Künf­tig könn­te es alle drei Jah­re ein gro­ßes Fest in Schram­berg geben. Das schlägt die Stadt­ver­wal­tung dem Ver­wal­tungs­aus­schuss vor. Die CDU-Gemein­de­rats­frak­ti­on hat Ende Juni bean­tragt, es soll­ten alle zwei Jah­re Stadt­fes­te statt­fin­den.

Man kön­ne sich vor­stel­len, dass  die­ses Fest abwech­selnd  in der Innen­stadt und in einem der Stadt­tei­le statt­fin­den wür­de. Eine Kul­tur des Fei­erns gehö­re „seit Men­schen­ge­den­ken zu einer intak­ten Gesell­schaft, so auch zu einer intak­ten Stadt­ge­sell­schaft“, hieß es zur Begrün­dung im CDU-Antrag. Die Stadt­fes­te soll­ten zu einer „fes­ten Grö­ße im Stadt­ka­len­der“ wer­den. Bis­her gab es in recht unre­gel­mä­ßi­gen Abstän­den Stadt­fes­te in Schram­berg und dann meist aus einem kon­kre­ten Anlass.

Drei-Jahres-Rhythmus

Die Ver­wal­tung schlägt dem, Ver­wal­tungs­aus­schuss ein etwas ande­res Kon­zept vor. Abtei­lungs­lei­te­rin Ingrid Reb­mann möch­te den Begriff „Stadt­fest“ für ein in die Regi­on aus­strah­len­des Fest in der Tal­stadt mit einem anspruchs­vol­len Pro­gramm reser­vie­ren. Für die Fes­te in den Stadt­tei­len wäre ein deut­lich klei­ne­rer Rah­men denk­bar. Die­se soll­ten auch anders hei­ßen: Bür­ger­fest, Stra­ßen­fest, Stadt­teil­fest oder Dorf­fest bei­spiel­wei­se.
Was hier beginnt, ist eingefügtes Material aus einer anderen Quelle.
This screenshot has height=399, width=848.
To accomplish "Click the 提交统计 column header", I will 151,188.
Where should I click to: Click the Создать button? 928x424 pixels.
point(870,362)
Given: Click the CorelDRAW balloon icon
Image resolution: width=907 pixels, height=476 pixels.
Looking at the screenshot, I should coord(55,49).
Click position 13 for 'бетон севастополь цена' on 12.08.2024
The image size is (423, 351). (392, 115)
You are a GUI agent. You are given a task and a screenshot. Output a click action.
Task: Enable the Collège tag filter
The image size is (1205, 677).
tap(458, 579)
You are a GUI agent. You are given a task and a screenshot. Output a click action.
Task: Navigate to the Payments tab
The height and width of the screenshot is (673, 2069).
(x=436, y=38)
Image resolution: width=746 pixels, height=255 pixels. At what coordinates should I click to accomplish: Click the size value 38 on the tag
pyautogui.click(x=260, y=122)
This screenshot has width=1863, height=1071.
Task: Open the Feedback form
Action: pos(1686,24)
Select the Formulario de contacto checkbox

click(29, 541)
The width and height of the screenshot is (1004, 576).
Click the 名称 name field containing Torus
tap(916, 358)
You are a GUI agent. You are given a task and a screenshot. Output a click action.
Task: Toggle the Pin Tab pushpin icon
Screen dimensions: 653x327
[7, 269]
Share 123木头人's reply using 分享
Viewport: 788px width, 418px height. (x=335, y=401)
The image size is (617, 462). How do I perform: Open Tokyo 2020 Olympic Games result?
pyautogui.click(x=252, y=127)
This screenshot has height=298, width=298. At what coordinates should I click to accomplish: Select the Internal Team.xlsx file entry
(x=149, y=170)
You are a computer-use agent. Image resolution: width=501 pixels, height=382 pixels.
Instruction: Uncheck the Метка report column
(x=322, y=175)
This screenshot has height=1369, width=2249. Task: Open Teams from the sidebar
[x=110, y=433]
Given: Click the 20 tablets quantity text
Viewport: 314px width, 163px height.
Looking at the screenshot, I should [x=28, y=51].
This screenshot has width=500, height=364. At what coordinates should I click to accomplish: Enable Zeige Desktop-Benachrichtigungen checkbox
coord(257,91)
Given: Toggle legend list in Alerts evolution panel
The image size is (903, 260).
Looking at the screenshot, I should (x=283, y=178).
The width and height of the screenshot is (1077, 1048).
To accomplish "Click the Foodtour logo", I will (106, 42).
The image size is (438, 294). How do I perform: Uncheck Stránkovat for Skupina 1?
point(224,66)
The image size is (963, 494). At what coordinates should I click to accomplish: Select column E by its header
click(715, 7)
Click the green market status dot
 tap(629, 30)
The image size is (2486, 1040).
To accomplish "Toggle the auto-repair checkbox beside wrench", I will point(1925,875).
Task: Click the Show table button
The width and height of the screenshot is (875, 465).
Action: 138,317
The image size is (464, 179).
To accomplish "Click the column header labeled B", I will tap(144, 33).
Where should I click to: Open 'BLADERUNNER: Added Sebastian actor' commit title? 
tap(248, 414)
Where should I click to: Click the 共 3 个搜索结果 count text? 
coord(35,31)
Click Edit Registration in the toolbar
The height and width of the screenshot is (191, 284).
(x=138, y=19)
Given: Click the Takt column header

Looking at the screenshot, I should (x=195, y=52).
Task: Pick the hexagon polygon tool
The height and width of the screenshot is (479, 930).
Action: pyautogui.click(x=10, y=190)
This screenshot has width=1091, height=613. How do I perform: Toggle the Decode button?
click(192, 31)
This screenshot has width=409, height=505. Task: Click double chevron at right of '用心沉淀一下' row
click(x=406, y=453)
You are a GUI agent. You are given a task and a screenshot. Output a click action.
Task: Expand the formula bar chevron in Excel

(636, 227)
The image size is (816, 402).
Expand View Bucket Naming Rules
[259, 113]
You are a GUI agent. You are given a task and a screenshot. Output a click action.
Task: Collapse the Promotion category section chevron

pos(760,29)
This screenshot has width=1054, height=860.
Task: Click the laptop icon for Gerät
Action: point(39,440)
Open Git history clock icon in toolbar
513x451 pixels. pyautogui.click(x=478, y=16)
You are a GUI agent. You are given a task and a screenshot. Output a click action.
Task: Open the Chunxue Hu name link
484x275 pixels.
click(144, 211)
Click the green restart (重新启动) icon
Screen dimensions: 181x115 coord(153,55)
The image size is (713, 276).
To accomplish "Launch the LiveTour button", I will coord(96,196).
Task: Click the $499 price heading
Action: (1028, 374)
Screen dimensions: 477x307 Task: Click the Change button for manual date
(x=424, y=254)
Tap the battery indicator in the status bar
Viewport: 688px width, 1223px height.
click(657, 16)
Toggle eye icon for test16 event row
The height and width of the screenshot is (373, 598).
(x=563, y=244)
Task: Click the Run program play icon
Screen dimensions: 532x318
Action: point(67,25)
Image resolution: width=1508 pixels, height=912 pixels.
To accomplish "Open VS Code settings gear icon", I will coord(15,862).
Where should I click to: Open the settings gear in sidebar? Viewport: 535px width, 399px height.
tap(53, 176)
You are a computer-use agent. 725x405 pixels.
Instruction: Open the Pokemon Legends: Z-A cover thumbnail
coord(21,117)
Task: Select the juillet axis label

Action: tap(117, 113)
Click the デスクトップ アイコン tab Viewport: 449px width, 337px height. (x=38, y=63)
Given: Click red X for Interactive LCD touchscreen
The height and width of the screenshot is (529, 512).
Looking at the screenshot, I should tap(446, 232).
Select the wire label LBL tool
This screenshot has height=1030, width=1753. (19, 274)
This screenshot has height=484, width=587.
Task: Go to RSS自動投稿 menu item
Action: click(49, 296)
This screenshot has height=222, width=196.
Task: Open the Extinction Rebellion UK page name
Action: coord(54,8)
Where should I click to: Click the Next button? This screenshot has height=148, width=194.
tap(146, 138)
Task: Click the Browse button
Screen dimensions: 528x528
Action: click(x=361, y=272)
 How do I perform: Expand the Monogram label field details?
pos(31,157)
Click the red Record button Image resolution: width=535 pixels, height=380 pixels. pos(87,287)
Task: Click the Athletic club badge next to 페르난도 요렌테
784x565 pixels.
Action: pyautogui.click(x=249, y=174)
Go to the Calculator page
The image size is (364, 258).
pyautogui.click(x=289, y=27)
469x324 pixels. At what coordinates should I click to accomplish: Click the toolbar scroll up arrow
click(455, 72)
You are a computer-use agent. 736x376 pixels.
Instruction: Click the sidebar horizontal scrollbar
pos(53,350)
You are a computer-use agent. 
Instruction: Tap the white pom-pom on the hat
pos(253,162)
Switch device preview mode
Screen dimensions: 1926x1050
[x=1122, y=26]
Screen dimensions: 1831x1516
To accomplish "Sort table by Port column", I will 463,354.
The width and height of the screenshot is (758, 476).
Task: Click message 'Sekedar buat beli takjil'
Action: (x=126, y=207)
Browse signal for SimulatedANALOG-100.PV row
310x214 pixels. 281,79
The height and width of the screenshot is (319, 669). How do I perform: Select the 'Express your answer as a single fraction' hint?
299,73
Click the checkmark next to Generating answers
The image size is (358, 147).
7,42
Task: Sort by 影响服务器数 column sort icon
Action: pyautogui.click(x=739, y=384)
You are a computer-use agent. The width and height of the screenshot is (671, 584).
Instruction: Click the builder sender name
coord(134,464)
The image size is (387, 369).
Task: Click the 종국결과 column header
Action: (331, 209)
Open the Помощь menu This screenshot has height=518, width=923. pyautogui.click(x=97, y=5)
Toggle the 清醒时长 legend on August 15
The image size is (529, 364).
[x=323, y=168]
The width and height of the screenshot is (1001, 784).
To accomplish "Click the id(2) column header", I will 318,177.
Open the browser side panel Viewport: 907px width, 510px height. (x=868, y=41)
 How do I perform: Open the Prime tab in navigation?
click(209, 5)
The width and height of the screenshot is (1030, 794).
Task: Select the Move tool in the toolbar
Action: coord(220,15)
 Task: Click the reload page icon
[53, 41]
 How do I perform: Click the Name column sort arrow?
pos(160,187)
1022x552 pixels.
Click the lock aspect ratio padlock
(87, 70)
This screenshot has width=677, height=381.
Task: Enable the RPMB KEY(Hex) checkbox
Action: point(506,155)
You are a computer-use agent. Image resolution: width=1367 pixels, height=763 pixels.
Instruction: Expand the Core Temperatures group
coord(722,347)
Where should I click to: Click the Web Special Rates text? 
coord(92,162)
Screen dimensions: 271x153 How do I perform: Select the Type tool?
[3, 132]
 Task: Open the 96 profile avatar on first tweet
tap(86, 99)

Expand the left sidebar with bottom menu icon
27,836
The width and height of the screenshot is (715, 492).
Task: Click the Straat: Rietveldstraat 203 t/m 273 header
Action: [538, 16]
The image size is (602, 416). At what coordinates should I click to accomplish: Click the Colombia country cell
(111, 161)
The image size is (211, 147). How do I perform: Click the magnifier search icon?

Ein Zwei­jah­res­rhyth­mus wür­de die Kräf­te in der Stadt­ver­wal­tung über­for­dern, war aus dem Rat­haus zu hören. Des­halb  schlägt Reb­mann vor, alle sechs Jah­re ein gro­ßes Stadt­fest und dazwi­schen jeweils abwech­selnd ein Fest alle drei Jah­re in einem der Stadt­tei­le zu orga­ni­sie­ren. Das “könn­te sowohl zur Iden­ti­täts­stif­tung der Bür­ge­rin­nen und Bür­ger zur Stadt als auch zur Inte­gra­ti­on der Stadt­tei­le in die Stadt bei­tra­gen“.

Sie schlägt vor im Jahr 2020 mit einem Fest in einem Stadt­teil zu begin­nen. 2023 wäre dann ein Stadt­fest in der Innen­stadt dran. Denk­bar wäre auch, dass man nicht so streng am Drei-Jah­res-Rhyth­mus fest­hält und stadt­ge­schicht­li­che Jubi­lä­en berück­sich­tigt: 2019 liegt die  ers­te urkund­li­che Erwäh­nung Wald­mös­sin­gens 1025 Jah­re zurück, 2021  könn­te man 50 Jah­re Ein­ge­mein­dung Wald­mös­sin­gens fei­ern. Im Jahr 2022  gäben „50 Jah­re Gro­ße Kreis­stadt“  und „475 Jah­re Markt­recht“ einen Fest­grund. Im Jahr 2029 „850 Jah­re ers­te urkund­li­che Erwäh­nung Ten­nen­bronn“.

Reb­mann schlägt vor, die Stadt­fes­te nicht wie bis­her erst am Sams­tag son­dern schon am Frei­tag­abend begin­nen und am frü­hen Sonn­tag­abend enden zu las­sen, weil sich „das Fest­be­dürf­nis etwas gewan­delt“ habe. Dies ent­spre­che eher den Wün­schen der Besu­cher und der Ver­ei­ne.

Recht teurer Spaß

Die städ­ti­schen Kos­ten für ein „gro­ßes“ Stadt­fest bezif­fert Reb­mann auf 70.000 bis 100.000 Euro. Ein klei­ne­res Fest in einem Stadt­teil sei erfah­rungs­ge­mäß güns­ti­ger  und für 30.000 bis 50.000 Euro aus dem städ­ti­schen Haus­halt zu finan­zie­ren.

Die Ver­wal­tung hat dem Rat vor­ge­schla­gen, mit einem Stadt­teil­fest im Jahr 2020 zu begin­nen und mit den Ver­ei­nen abzu­klä­ren, in wel­chem Stadt­teil dies am bes­ten gesche­hen soll. Am Don­ners­tag wird der Ver­wal­tungs­aus­schuss in sei­ner ers­ten Sit­zung im neu­en Jahr dar­über bera­ten.